Lifespan: Very short (typically 5 minutes to 1 hour).
Content: It contains "Claims"—data about the user (User ID, Email, Roles, Permissions).
Usage: It is sent in the HTTP Header of every API request:
Authorization: Bearer <access_token>
Why is it short-lived? Since this token is sent over the network frequently and often stored in memory, it is more susceptible to interception (e.g., via XSS attacks). If an attacker steals it, they can only use it for a few minutes before it becomes useless.
3. What is a Refresh Token?
A Refresh Token is a special credential used to obtain a new Access Token.
Format: Usually an opaque string (random characters) or a JWT.
Lifespan: Long (days, weeks, or even months).
Usage: It is never sent to the API endpoints (like
/get-user-profile). It is sent only to a specific auth endpoint (e.g.,/refresh-token).Storage: Because it is powerful, it must be stored more securely than the access token.
Why do we need it? Without a refresh token, once the short-lived access token expired, the user would be logged out and forced to enter their username and password every 15 minutes.
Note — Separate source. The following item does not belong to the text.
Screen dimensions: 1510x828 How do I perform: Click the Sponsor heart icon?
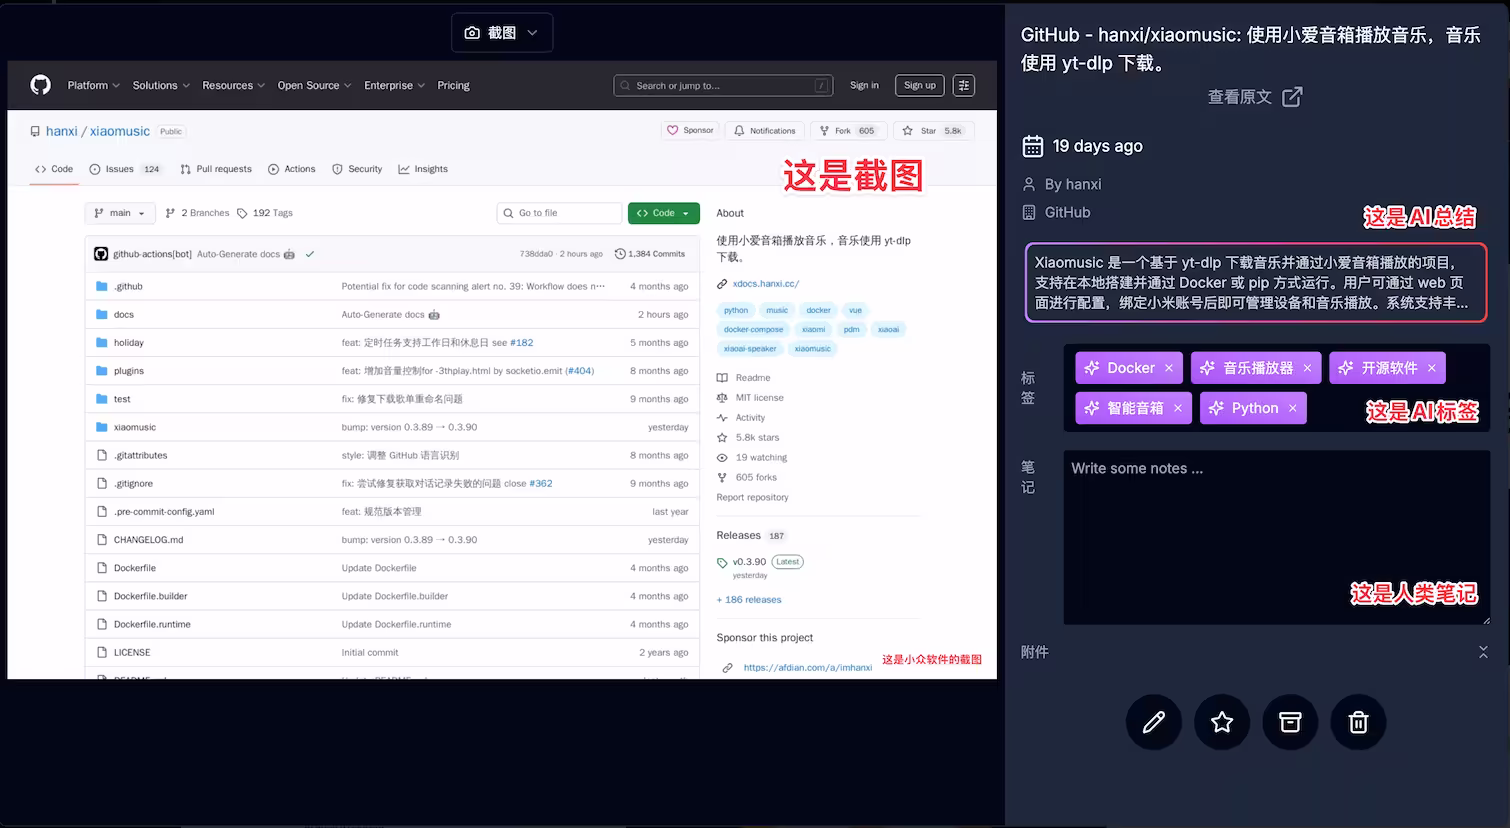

The refresh token allows the app to "silently" log the user back in behind the scenes.
4. The Authentication Flow
Here is how the two tokens work in harmony:
Login: The user enters their username and password.
Issue: The server verifies credentials and issues both an Access Token and a Refresh Token.
Access: The client uses the Access Token to request data (e.g., "Get my emails"). The server validates the token and returns the data.
Expiration: Eventually, the Access Token expires. The client tries to use it again, but the API returns a
401 Unauthorizederror.Refresh: The client catches this error and sends the Refresh Token to the auth server's
/refreshendpoint.Renewal: The server checks if the Refresh Token is valid and not blacklisted. If valid, it issues a new Access Token.
Retry: The client replays the original failed request with the new Access Token, and it succeeds.
5. Security Best Practices
Implementing this pattern incorrectly can leave your app vulnerable. Follow these rules:
A. Storage is Critical
Access Tokens: Can be stored in application memory (variables). This means they are lost if the user refreshes the page, but that's okay because the Refresh Token can get a new one.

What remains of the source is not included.